Data listing
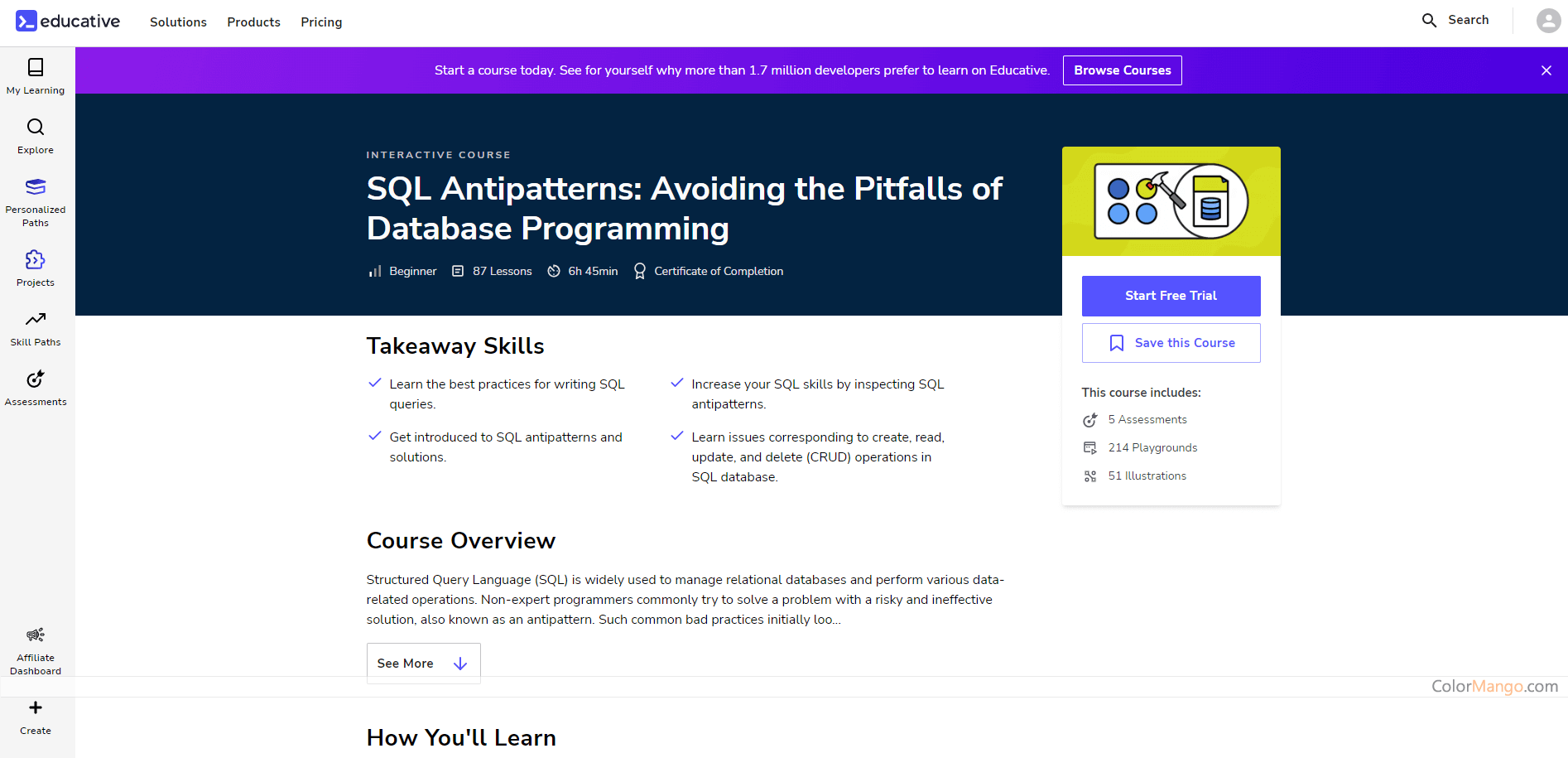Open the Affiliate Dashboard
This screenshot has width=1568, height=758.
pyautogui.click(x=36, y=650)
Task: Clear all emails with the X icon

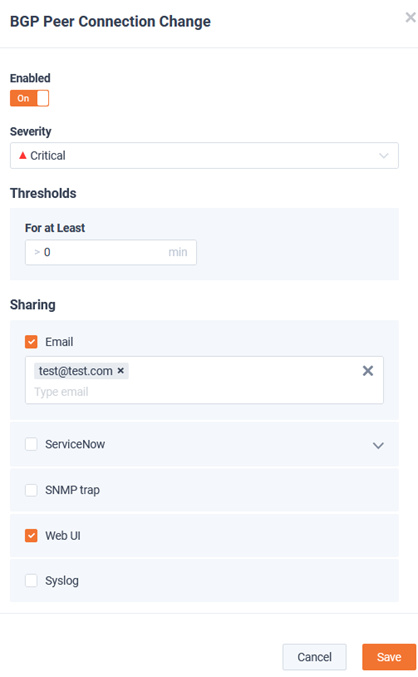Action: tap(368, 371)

To be done
State how many lines of the listing contain the word "Task". Reply with the number alone.

Output of the exercise
1